- Task brief:
Copy the records word for word, starting at the line that contains "This screenshot has height=554, width=986." and continuing through the last line of the records.
┄┄┄┄┄┄┄┄┄┄┄┄┄┄┄┄┄┄┄┄
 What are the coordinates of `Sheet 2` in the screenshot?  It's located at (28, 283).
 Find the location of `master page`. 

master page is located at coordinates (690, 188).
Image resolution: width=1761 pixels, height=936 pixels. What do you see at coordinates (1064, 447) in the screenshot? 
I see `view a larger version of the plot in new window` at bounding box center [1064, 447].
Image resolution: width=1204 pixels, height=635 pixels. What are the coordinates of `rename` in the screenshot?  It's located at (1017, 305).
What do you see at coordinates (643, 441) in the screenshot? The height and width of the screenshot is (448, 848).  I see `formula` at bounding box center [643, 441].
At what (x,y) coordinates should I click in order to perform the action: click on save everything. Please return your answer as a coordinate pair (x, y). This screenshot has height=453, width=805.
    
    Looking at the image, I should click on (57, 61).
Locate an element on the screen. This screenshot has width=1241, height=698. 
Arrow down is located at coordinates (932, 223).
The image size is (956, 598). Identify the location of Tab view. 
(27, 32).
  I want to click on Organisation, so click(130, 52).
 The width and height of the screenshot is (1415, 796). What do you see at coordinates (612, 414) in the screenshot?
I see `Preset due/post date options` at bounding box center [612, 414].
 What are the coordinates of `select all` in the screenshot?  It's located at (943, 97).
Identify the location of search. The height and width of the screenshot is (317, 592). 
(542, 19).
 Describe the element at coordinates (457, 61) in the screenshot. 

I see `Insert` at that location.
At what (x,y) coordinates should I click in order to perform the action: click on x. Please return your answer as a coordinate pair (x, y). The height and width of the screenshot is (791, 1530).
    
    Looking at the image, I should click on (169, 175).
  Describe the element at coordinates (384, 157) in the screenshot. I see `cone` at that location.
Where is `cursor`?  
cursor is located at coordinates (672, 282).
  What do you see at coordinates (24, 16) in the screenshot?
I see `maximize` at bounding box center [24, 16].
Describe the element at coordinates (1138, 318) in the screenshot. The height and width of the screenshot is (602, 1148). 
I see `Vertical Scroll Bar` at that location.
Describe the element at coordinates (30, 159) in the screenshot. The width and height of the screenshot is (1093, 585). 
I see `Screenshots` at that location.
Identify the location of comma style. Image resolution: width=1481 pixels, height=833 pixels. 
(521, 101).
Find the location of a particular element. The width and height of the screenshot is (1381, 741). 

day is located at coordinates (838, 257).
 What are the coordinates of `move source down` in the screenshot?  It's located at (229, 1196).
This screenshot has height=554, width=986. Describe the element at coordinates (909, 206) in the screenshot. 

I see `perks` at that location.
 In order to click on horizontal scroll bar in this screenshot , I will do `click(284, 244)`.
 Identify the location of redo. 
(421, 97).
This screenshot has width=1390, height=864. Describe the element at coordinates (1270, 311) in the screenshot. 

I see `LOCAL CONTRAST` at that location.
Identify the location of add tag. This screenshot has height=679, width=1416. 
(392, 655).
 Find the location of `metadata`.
┄┄┄┄┄┄┄┄┄┄┄┄┄┄┄┄┄┄┄┄
- Output for this task:
This screenshot has height=554, width=986. Describe the element at coordinates (909, 206) in the screenshot. 

I see `perks` at that location.
 In order to click on horizontal scroll bar in this screenshot , I will do `click(284, 244)`.
 Identify the location of redo. 
(421, 97).
This screenshot has width=1390, height=864. Describe the element at coordinates (1270, 311) in the screenshot. 

I see `LOCAL CONTRAST` at that location.
Identify the location of add tag. This screenshot has height=679, width=1416. 
(392, 655).
 Find the location of `metadata`.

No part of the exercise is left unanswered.